As far as the pouch vs prismatic cell debate - prismatic cells are halfway between cylindrical and pouch cells. Cylindrical cells do expand, but are still under compression due to their mechanical construction. They don't need external compression.
Pouch cells are unconstrained, and may develop gaps between the materials in the cell which cause degradation. While the effect is significant under stress - such as the formation of gas bubbles due to electrolyte evaporation due to heat - this degradation will still happen under normal use over time, just on a smaller scale. There are many other aspects beside gas bubbles, that's just one example. Compression is absolutely necessary for pouch cells, as normal movement during charge/discharge will cause separation between materials in the pouch. Pressure also resists the state change from liquid to gas within the compressed area.

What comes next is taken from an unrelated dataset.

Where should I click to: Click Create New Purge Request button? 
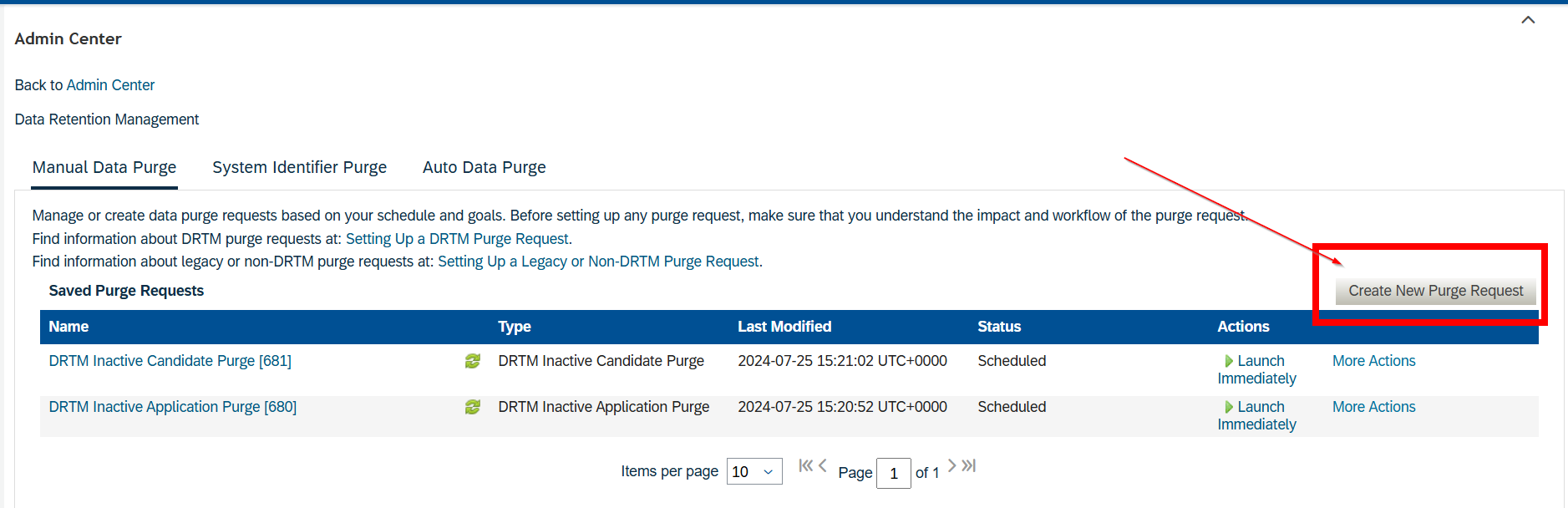tap(1435, 291)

Prismatic cells are like cylindrical cells on the ends, and like pouch cells in the middle. The compression is NECESSARY on the larger faces for the same exact reasons you must compress pouch cells. The center of the cell is the only place where it's useful - the two edges of the cells on the large faces don't matter as much, and the top, sides, and bottom don't matter at all in terms of compression.

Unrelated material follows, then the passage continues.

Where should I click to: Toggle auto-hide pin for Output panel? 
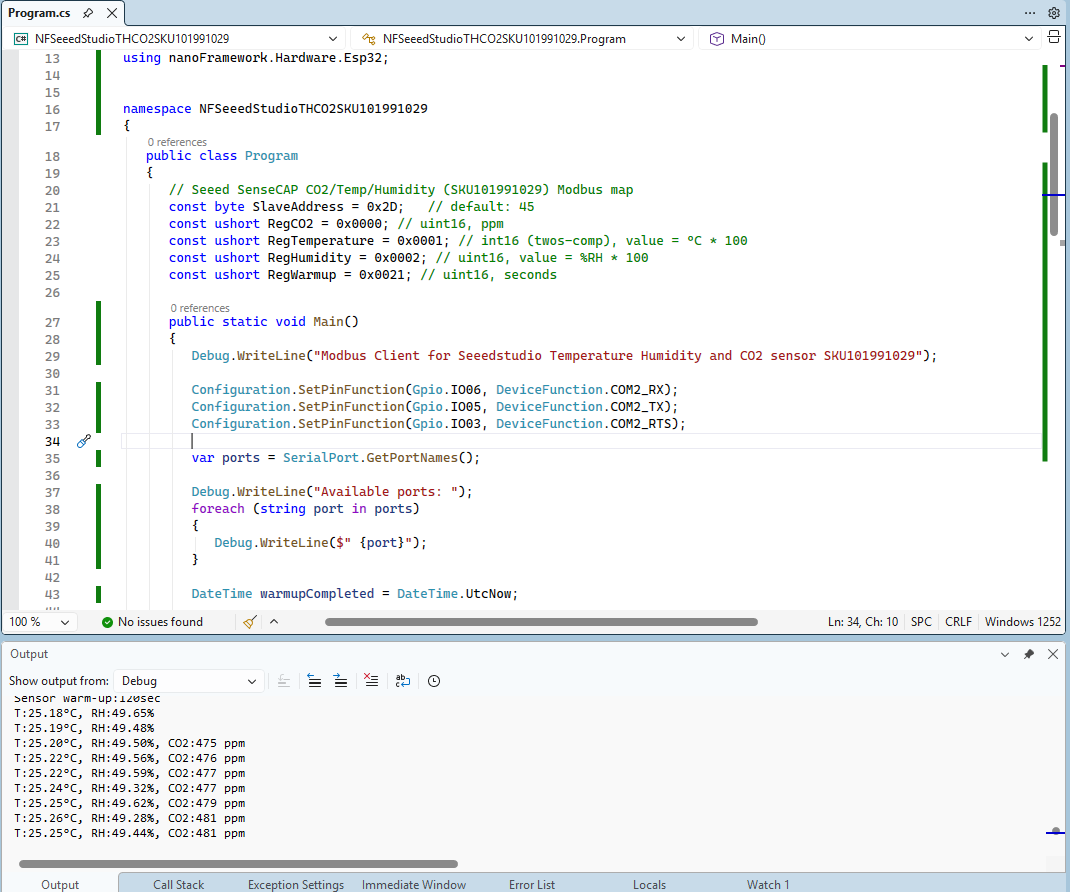pos(1029,654)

The only datasheet from a manufacturer I've seen regarding compression is EVE's 280AH cell, and compression is given in kgf - kilograms force. This is an old, outdated standard unit, but it is directly convertible to pressure given the size of the footprint. It was commonly used in applications involving spring force - such as bows, line tension, and, of course, springs.

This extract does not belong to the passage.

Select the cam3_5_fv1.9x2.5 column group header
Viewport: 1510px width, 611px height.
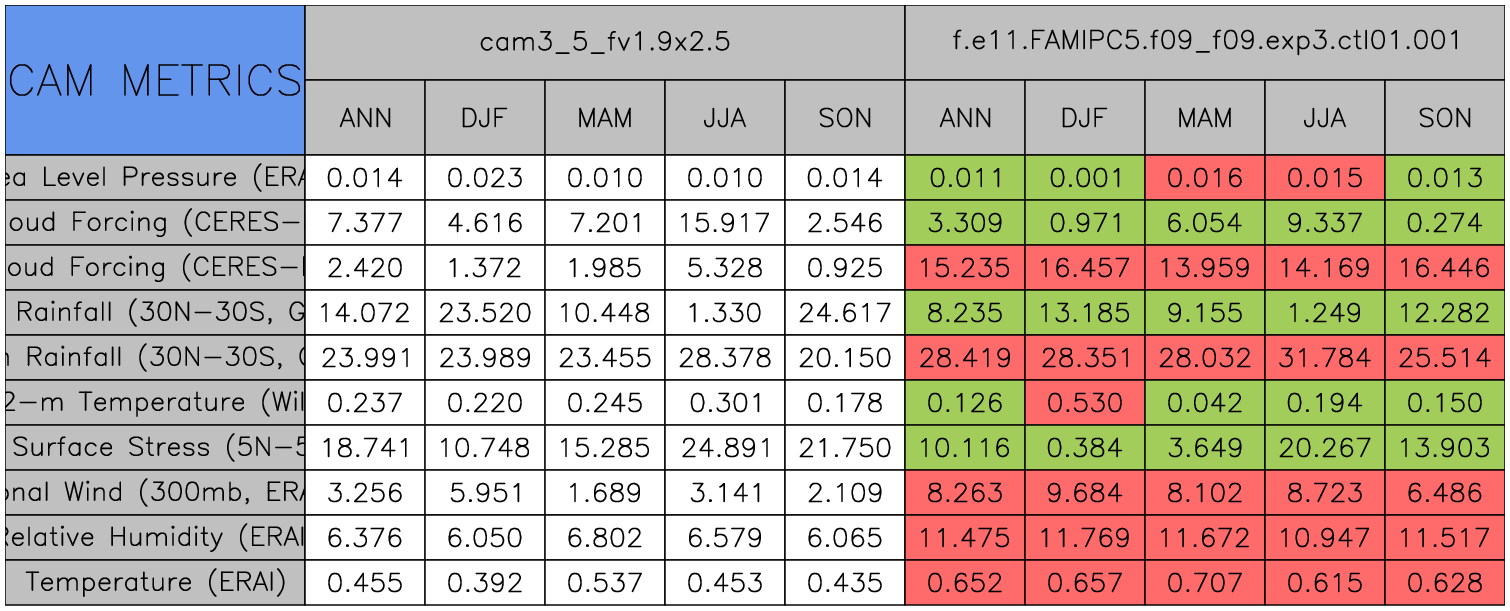click(x=604, y=42)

After wading through these forums and the available research I've decided that for safety and cycle life, I'll compress to around 12psi at half charged state using either springs (ie, straps with known elasticity) or foam. Since I have to put something between each cell anyway, foam solves two issues at once. Given battery compression specific foams, this becomes trivial as I can dimension everything and not have to calibrate or measure beyond simple length measurements.
I've concluded that compression isn't just a cycle life issue, but a safety issue. Uncompressed, gas bubbles may form, and that may result in hotspots that eventually could contribute to thermal runaway even under normal conditions. Overcompressed, the mechanical damage that occurs may damage the separator in a cell, allowing high current discharge and thermal runaway. As I'd rather suffer the slower thermal runaway of gas bubble hotspots than the fast runaway of anode and cathode contact, I prefer to tend toward undercompression. However, with the appropriate foam or spring mechanism, it's easy enough to maintain the correct pressure throughout the charge/discharge cycle that I believe the maximum safety and cycle life will occur under compliant tension. A significant impact such as a hammer hit is just a localized overcompression - if the separator fails, you get thermal runaway.
All that said, while many think of threaded rods and other constructions as rigid, in the world of 300kgf forces, they are surprisingly springy. I expect that as long as you account for maximum cell expansion and avoid significant overcompression at the extreme end, then you're going to be just fine. The forces are so large, and the expansion so small, that a common threaded rod will expand as well, and the pressure might not become too great.
Now if your design involves six 1" hardened steel rods and 16 batteries in a row, then I'd suggest you're risking a bit too much.
All that said, I suspect we're spending a lot more time, individually, on this topic than it warrants. People who are using "rigid" mechanisms are probably compliant enough for their small group of cells. I haven't yet seen anyone on here show or describe a truly rigid mechanism.
Compress your cells, not too much, and move on.